Over that next year, things started changing and they changed quickly. Taylor started getting a little hunch in her left shoulder. I would remind her to sit up and that her posture was important because of her already curved spine. When we went shopping for a dress for a dance, I noticed that her torso wasn’t growing. Her legs had grown, but she had a really squatty torso. Her back hunch got more pronounced as the year progressed.
She started complaining about having some pain in her back. I told her I would call to make an appointment and realized I already had an appointment set up in a few weeks with the orthopedic surgeon traveling down from Portland. That is how we met her current surgeon. He walked in the room and we immediately started discussing surgery. He showed us the movement from the first to last x-ray. He hadn’t even ordered an xray for this visit yet and he could tell by his physical exam that her spine had shifted even more than the x-ray on the last visit showed.
Her spine wasn’t stable and would in fact get a little bit worse every year if we didn’t get it stabilized soon. Unfortunately, the changes in her spine over the past couple of years that also included a 49º kyphosis, which is an excessive outward curve of the spine, causing the hump in her back. This kyphosis combined with the now 50º scoliosis curve has made her case complicated and a little more risky.

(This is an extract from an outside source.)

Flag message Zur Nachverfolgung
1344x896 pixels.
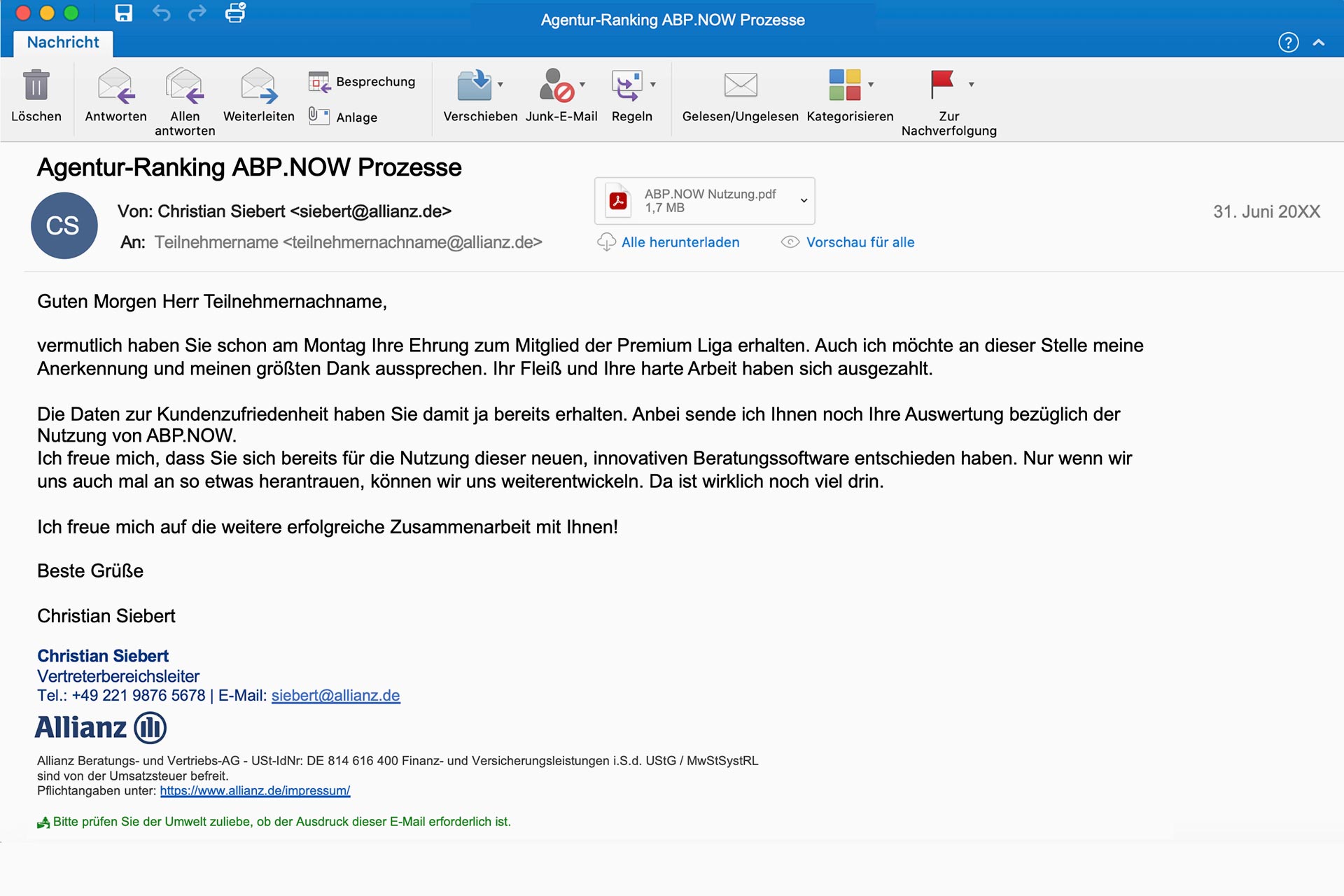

There will be two pediatric orthopedic surgeons who are both specialized in scoliosis and spinal surgerys in the OR. She is having surgery at OHSU in Portland, which is also a teaching hospital where residents would generally be assisting the surgeon. Her surgeon has asked the second surgeon to assist rather than a resident because it is such a complicated case. If they decide to bring a resident in the OR, there would only be one and the resident would only be there for minimal support.

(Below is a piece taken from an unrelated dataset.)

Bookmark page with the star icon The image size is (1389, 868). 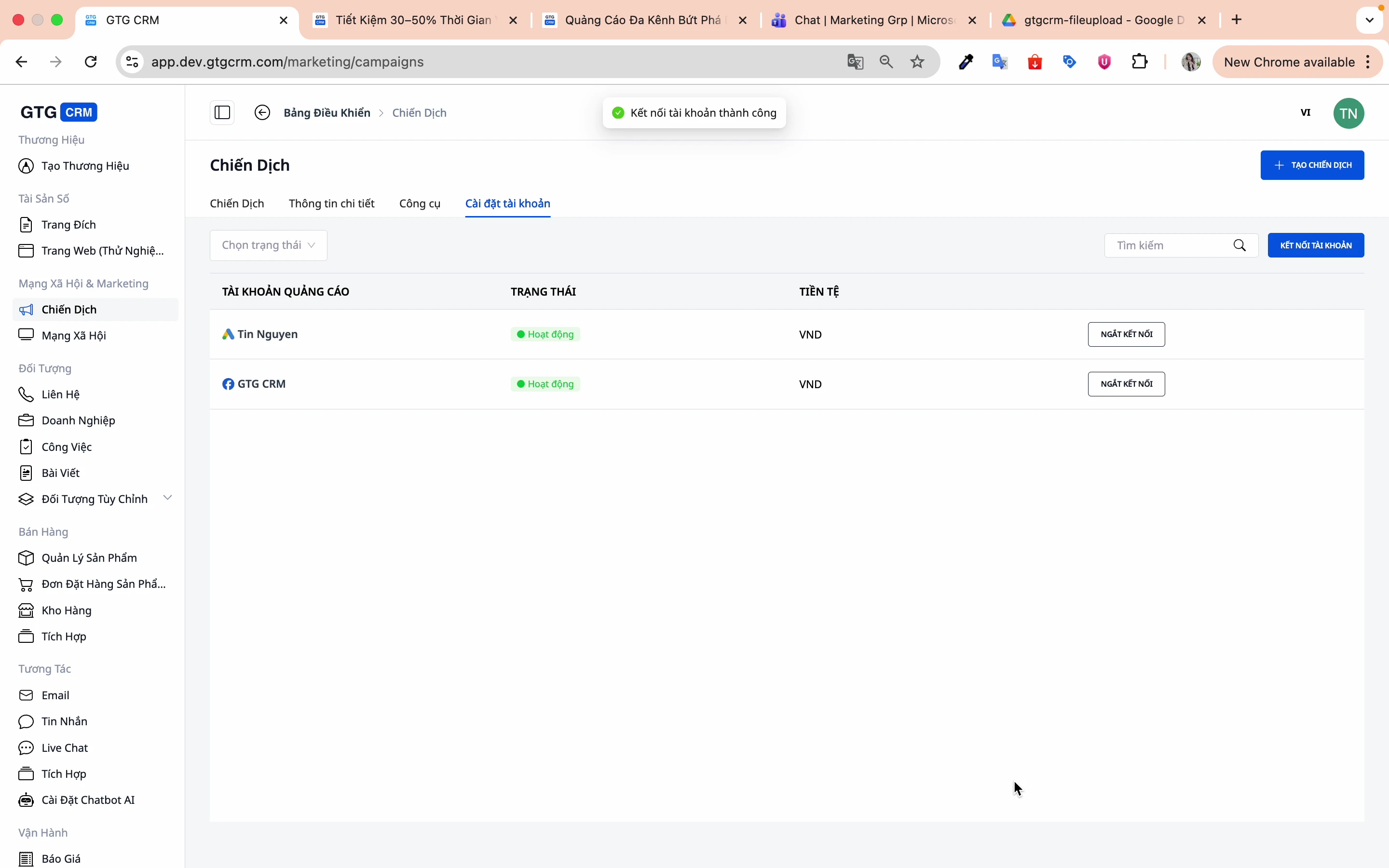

Her surgeon has a 3D replica of her spine and has been studying it for the past couple of months. He will have it next to him while he performs the surgery to use as a reference. She is excited because he said he would give it to her when he is done with it. He knows they won’t be able to completely straighten her spine, but they are hoping to correct the curvature by at least 50%. Her spine is pushed out to the left. The plan is to push it back toward the right as far as they possibly can while keeping the support necessary to successfully place the rods due to the kyphosis curve. It is our hope that her body will allow for as much correction as possible.
We would like to invite you to take this journey with us. Our story is here for us to process, educate, and inspire. We would love for you to celebrate, laugh, and ugly cry with us as we muddle through what comes next. Whatever lens you are viewing our story with, we welcome you.
Thinking of you all!!!💕
Thank you friend!💕
Thinking of you! ❤❤❤
💕 I will let miss hop along know 🤣
hugs and prayers from Wyoming!
🥰 Thank you Kay
Awe… I love that you started a blog. It will help so much with keeping everyone informed about what’s going on. Love that cute Taylor. Sending love and prayers your way. ❤️❤️❤️
Praying Annie! I love how thorough her Dr sounds….my kind of guy!

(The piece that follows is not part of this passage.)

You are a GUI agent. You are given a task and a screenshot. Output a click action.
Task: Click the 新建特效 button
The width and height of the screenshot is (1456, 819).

I love that your posting this! I almost never hear about this. I had 5 curves and my biggest was 49 but I had no pain or hunching. I fear my children will have it so I have them checked every well check. Praying for you all, I can’t imagine watching your baby go through it. Can’t wait to hear how much it’s changed over the years.
It is an important story to tell. I think it is one of those things that fade into the background because nobody thinks it will happen to them and they don’t understand how difficult it can be. Today was one of the hardest days, knowing that work was being done down the hall that I had no control over. This is just the beginning of her journey. I can’t wait to see what effect it will have on her as a person.